### DO THIS
Copy the records below line for line, with no changes.
** Start **
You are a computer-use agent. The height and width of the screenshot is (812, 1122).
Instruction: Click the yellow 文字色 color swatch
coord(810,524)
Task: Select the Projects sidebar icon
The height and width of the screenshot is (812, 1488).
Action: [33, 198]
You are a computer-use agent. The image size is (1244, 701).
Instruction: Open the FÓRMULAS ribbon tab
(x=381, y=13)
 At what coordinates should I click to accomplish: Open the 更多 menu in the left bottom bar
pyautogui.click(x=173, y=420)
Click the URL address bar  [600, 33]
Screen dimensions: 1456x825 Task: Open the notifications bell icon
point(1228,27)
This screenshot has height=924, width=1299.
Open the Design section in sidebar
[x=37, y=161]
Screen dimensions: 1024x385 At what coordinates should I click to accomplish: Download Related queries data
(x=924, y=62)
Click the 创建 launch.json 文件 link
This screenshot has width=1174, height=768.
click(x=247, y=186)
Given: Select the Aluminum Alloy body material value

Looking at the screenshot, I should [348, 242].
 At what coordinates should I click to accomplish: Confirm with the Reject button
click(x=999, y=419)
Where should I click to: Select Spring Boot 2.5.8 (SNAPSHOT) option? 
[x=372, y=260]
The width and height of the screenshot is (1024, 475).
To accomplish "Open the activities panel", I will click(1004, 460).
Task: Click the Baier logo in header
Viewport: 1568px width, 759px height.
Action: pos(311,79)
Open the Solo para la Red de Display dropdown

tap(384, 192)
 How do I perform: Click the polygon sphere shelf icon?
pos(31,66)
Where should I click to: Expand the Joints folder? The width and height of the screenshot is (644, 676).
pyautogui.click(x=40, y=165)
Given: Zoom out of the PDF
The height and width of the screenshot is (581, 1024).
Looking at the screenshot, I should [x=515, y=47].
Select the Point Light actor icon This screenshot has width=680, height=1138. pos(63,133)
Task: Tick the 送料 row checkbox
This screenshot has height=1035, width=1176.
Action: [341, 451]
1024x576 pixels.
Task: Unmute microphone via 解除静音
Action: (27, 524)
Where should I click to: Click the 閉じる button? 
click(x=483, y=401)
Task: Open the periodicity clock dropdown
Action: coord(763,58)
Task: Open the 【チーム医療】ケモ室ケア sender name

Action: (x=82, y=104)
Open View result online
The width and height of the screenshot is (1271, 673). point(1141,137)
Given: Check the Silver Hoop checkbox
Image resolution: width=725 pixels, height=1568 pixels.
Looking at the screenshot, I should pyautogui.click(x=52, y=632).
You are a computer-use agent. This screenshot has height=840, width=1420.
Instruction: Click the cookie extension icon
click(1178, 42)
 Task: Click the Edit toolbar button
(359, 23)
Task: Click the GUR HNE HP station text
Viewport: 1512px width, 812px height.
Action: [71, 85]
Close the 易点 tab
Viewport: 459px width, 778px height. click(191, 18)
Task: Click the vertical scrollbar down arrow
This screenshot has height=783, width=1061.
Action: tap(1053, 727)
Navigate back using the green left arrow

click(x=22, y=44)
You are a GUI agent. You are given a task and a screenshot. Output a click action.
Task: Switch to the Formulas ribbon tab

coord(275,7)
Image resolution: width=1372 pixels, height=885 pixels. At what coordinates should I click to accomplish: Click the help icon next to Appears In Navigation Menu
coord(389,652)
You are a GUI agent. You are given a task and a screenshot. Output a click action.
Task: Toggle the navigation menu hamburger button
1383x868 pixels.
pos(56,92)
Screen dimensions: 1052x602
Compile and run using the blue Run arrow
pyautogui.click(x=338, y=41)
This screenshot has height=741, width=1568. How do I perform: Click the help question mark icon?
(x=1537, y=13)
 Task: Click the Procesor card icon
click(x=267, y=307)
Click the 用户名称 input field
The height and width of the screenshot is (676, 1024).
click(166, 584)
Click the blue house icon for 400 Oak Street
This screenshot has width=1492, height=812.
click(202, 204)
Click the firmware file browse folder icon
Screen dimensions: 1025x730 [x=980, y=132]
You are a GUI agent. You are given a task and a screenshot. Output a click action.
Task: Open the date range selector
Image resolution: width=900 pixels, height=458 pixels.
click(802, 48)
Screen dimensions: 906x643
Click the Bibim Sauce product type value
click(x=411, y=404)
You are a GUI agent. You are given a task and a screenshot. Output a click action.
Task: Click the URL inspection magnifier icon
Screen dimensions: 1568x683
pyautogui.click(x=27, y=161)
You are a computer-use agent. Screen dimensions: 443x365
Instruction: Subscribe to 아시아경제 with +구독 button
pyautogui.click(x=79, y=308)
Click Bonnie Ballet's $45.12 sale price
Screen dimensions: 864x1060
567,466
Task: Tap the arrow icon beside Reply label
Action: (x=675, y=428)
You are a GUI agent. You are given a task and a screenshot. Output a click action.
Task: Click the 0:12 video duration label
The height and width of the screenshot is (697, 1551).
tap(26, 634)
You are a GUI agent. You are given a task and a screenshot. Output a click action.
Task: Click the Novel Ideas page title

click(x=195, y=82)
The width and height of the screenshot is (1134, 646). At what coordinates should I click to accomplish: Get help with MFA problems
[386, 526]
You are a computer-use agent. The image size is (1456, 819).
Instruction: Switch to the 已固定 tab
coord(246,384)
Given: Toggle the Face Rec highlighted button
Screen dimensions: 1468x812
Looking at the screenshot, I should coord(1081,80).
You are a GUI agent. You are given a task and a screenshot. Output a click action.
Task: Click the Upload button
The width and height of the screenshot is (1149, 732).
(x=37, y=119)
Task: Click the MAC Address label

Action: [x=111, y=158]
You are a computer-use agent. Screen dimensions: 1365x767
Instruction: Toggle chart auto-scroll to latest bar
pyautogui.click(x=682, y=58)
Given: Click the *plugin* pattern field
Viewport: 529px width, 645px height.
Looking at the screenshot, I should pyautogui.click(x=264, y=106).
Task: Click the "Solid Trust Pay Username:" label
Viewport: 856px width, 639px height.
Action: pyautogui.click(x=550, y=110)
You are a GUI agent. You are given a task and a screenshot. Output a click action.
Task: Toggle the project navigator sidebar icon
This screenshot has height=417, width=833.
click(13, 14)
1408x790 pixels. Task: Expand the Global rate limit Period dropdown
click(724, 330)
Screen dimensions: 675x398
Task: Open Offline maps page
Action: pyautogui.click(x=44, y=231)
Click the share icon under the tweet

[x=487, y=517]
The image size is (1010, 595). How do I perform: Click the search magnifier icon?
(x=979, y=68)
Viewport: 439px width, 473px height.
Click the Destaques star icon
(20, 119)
** End **
### TASK SOLUTION
You are a computer-use agent. The height and width of the screenshot is (812, 1122).
Instruction: Click the yellow 文字色 color swatch
coord(810,524)
Task: Select the Projects sidebar icon
The height and width of the screenshot is (812, 1488).
Action: [33, 198]
You are a computer-use agent. The image size is (1244, 701).
Instruction: Open the FÓRMULAS ribbon tab
(x=381, y=13)
 At what coordinates should I click to accomplish: Open the 更多 menu in the left bottom bar
pyautogui.click(x=173, y=420)
Click the URL address bar  [600, 33]
Screen dimensions: 1456x825 Task: Open the notifications bell icon
point(1228,27)
This screenshot has height=924, width=1299.
Open the Design section in sidebar
[x=37, y=161]
Screen dimensions: 1024x385 At what coordinates should I click to accomplish: Download Related queries data
(x=924, y=62)
Click the 创建 launch.json 文件 link
This screenshot has width=1174, height=768.
click(x=247, y=186)
Given: Select the Aluminum Alloy body material value

Looking at the screenshot, I should [348, 242].
 At what coordinates should I click to accomplish: Confirm with the Reject button
click(x=999, y=419)
Where should I click to: Select Spring Boot 2.5.8 (SNAPSHOT) option? 
[x=372, y=260]
The width and height of the screenshot is (1024, 475).
To accomplish "Open the activities panel", I will click(1004, 460).
Task: Click the Baier logo in header
Viewport: 1568px width, 759px height.
Action: pos(311,79)
Open the Solo para la Red de Display dropdown

tap(384, 192)
 How do I perform: Click the polygon sphere shelf icon?
pos(31,66)
Where should I click to: Expand the Joints folder? The width and height of the screenshot is (644, 676).
pyautogui.click(x=40, y=165)
Given: Zoom out of the PDF
The height and width of the screenshot is (581, 1024).
Looking at the screenshot, I should [x=515, y=47].
Select the Point Light actor icon This screenshot has width=680, height=1138. pos(63,133)
Task: Tick the 送料 row checkbox
This screenshot has height=1035, width=1176.
Action: [341, 451]
1024x576 pixels.
Task: Unmute microphone via 解除静音
Action: (27, 524)
Where should I click to: Click the 閉じる button? 
click(x=483, y=401)
Task: Open the periodicity clock dropdown
Action: coord(763,58)
Task: Open the 【チーム医療】ケモ室ケア sender name

Action: (x=82, y=104)
Open View result online
The width and height of the screenshot is (1271, 673). point(1141,137)
Given: Check the Silver Hoop checkbox
Image resolution: width=725 pixels, height=1568 pixels.
Looking at the screenshot, I should pyautogui.click(x=52, y=632).
You are a computer-use agent. This screenshot has height=840, width=1420.
Instruction: Click the cookie extension icon
click(1178, 42)
 Task: Click the Edit toolbar button
(359, 23)
Task: Click the GUR HNE HP station text
Viewport: 1512px width, 812px height.
Action: [71, 85]
Close the 易点 tab
Viewport: 459px width, 778px height. click(191, 18)
Task: Click the vertical scrollbar down arrow
This screenshot has height=783, width=1061.
Action: tap(1053, 727)
Navigate back using the green left arrow

click(x=22, y=44)
You are a GUI agent. You are given a task and a screenshot. Output a click action.
Task: Switch to the Formulas ribbon tab

coord(275,7)
Image resolution: width=1372 pixels, height=885 pixels. At what coordinates should I click to accomplish: Click the help icon next to Appears In Navigation Menu
coord(389,652)
You are a GUI agent. You are given a task and a screenshot. Output a click action.
Task: Toggle the navigation menu hamburger button
1383x868 pixels.
pos(56,92)
Screen dimensions: 1052x602
Compile and run using the blue Run arrow
pyautogui.click(x=338, y=41)
This screenshot has height=741, width=1568. How do I perform: Click the help question mark icon?
(x=1537, y=13)
 Task: Click the Procesor card icon
click(x=267, y=307)
Click the 用户名称 input field
The height and width of the screenshot is (676, 1024).
click(166, 584)
Click the blue house icon for 400 Oak Street
This screenshot has width=1492, height=812.
click(202, 204)
Click the firmware file browse folder icon
Screen dimensions: 1025x730 [x=980, y=132]
You are a GUI agent. You are given a task and a screenshot. Output a click action.
Task: Open the date range selector
Image resolution: width=900 pixels, height=458 pixels.
click(802, 48)
Screen dimensions: 906x643
Click the Bibim Sauce product type value
click(x=411, y=404)
You are a GUI agent. You are given a task and a screenshot. Output a click action.
Task: Click the URL inspection magnifier icon
Screen dimensions: 1568x683
pyautogui.click(x=27, y=161)
You are a computer-use agent. Screen dimensions: 443x365
Instruction: Subscribe to 아시아경제 with +구독 button
pyautogui.click(x=79, y=308)
Click Bonnie Ballet's $45.12 sale price
Screen dimensions: 864x1060
567,466
Task: Tap the arrow icon beside Reply label
Action: (x=675, y=428)
You are a GUI agent. You are given a task and a screenshot. Output a click action.
Task: Click the 0:12 video duration label
The height and width of the screenshot is (697, 1551).
tap(26, 634)
You are a GUI agent. You are given a task and a screenshot. Output a click action.
Task: Click the Novel Ideas page title

click(x=195, y=82)
The width and height of the screenshot is (1134, 646). At what coordinates should I click to accomplish: Get help with MFA problems
[386, 526]
You are a computer-use agent. The image size is (1456, 819).
Instruction: Switch to the 已固定 tab
coord(246,384)
Given: Toggle the Face Rec highlighted button
Screen dimensions: 1468x812
Looking at the screenshot, I should coord(1081,80).
You are a GUI agent. You are given a task and a screenshot. Output a click action.
Task: Click the Upload button
The width and height of the screenshot is (1149, 732).
(x=37, y=119)
Task: Click the MAC Address label

Action: [x=111, y=158]
You are a computer-use agent. Screen dimensions: 1365x767
Instruction: Toggle chart auto-scroll to latest bar
pyautogui.click(x=682, y=58)
Given: Click the *plugin* pattern field
Viewport: 529px width, 645px height.
Looking at the screenshot, I should pyautogui.click(x=264, y=106).
Task: Click the "Solid Trust Pay Username:" label
Viewport: 856px width, 639px height.
Action: pyautogui.click(x=550, y=110)
You are a GUI agent. You are given a task and a screenshot. Output a click action.
Task: Toggle the project navigator sidebar icon
This screenshot has height=417, width=833.
click(13, 14)
1408x790 pixels. Task: Expand the Global rate limit Period dropdown
click(724, 330)
Screen dimensions: 675x398
Task: Open Offline maps page
Action: pyautogui.click(x=44, y=231)
Click the share icon under the tweet

[x=487, y=517]
The image size is (1010, 595). How do I perform: Click the search magnifier icon?
(x=979, y=68)
Viewport: 439px width, 473px height.
Click the Destaques star icon
(20, 119)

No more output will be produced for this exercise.